Write out the lines below exactly, beginning at the one with "Task: Click the 만들기 create button" and stopping after the one with "Go to All Images (1) breadcrumb"; the pictures are not copied.

#####

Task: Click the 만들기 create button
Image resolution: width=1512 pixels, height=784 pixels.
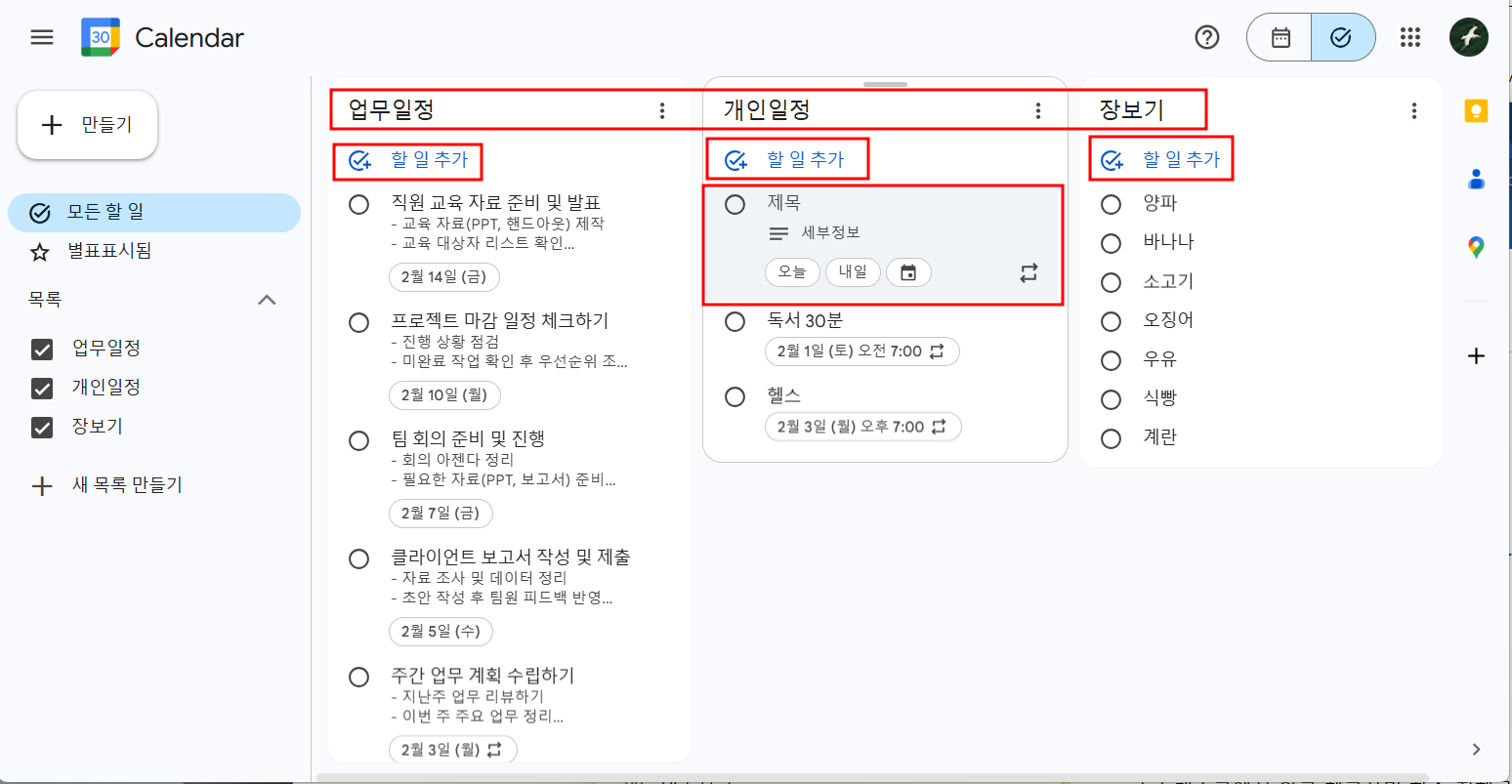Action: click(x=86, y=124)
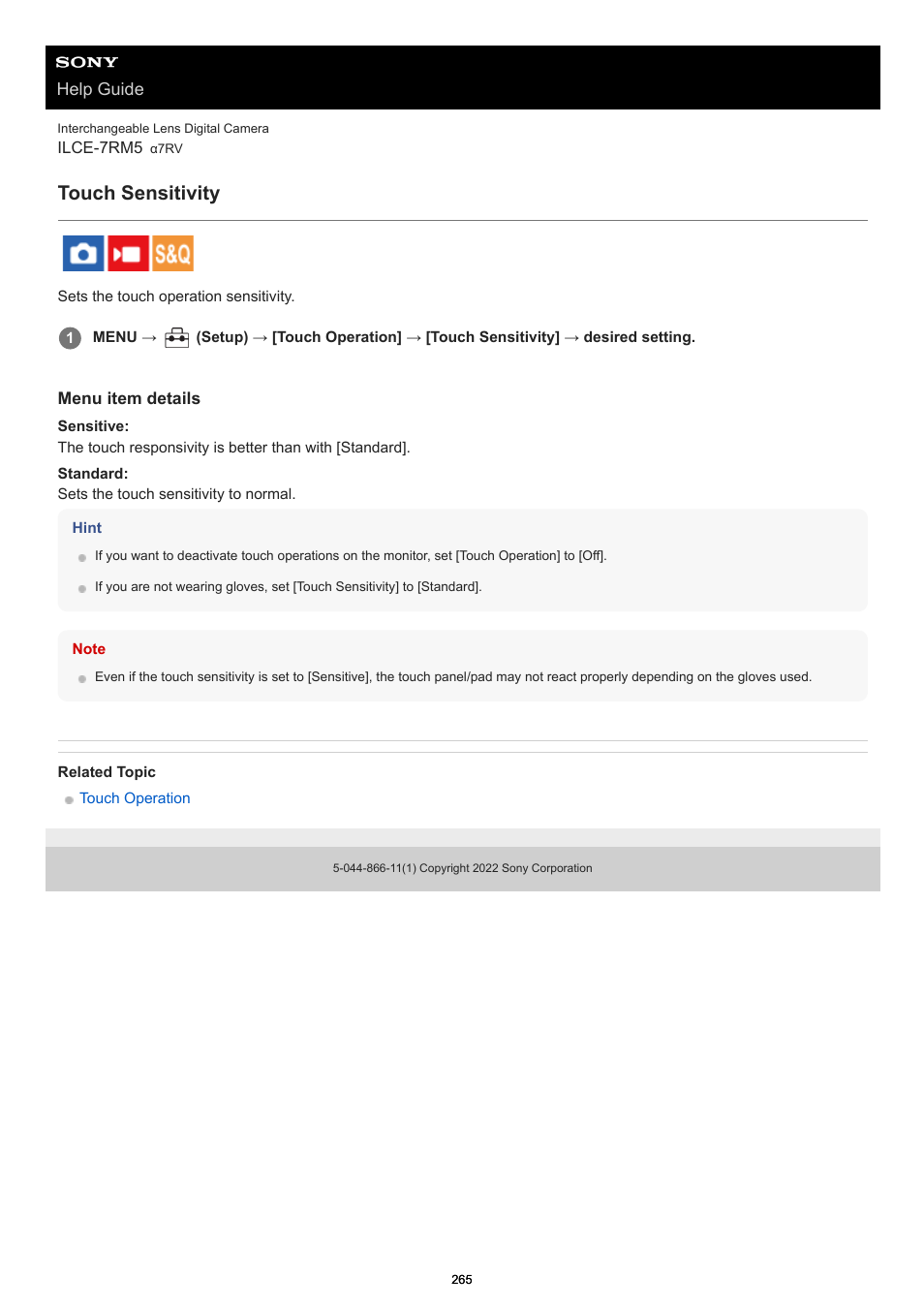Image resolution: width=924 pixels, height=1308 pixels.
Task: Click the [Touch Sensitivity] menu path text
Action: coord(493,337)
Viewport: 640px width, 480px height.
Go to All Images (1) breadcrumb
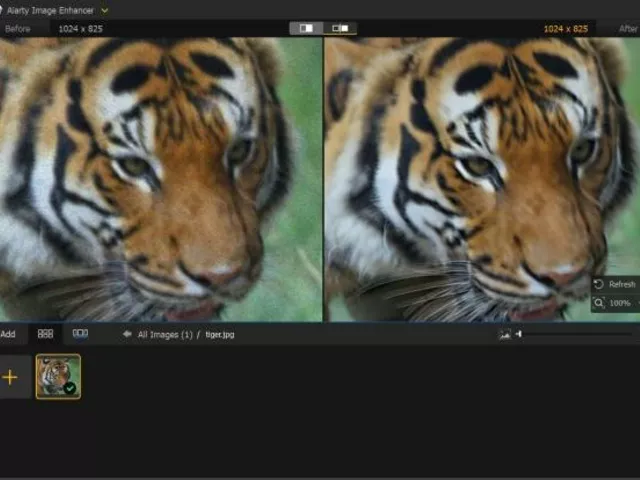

#####

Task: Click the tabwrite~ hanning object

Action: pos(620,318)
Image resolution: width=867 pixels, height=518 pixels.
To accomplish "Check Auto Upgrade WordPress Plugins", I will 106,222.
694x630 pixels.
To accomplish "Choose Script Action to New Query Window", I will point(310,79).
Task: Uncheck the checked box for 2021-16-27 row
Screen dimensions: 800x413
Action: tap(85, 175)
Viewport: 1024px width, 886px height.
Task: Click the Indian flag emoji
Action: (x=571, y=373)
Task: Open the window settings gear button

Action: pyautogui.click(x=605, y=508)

#####

◆ TASK OUTPUT
Task: Click the 만들기 create button
Image resolution: width=1512 pixels, height=784 pixels.
Action: click(x=86, y=124)
Image resolution: width=924 pixels, height=1308 pixels.
Task: Click the [Touch Sensitivity] menu path text
Action: coord(493,337)
Viewport: 640px width, 480px height.
Go to All Images (1) breadcrumb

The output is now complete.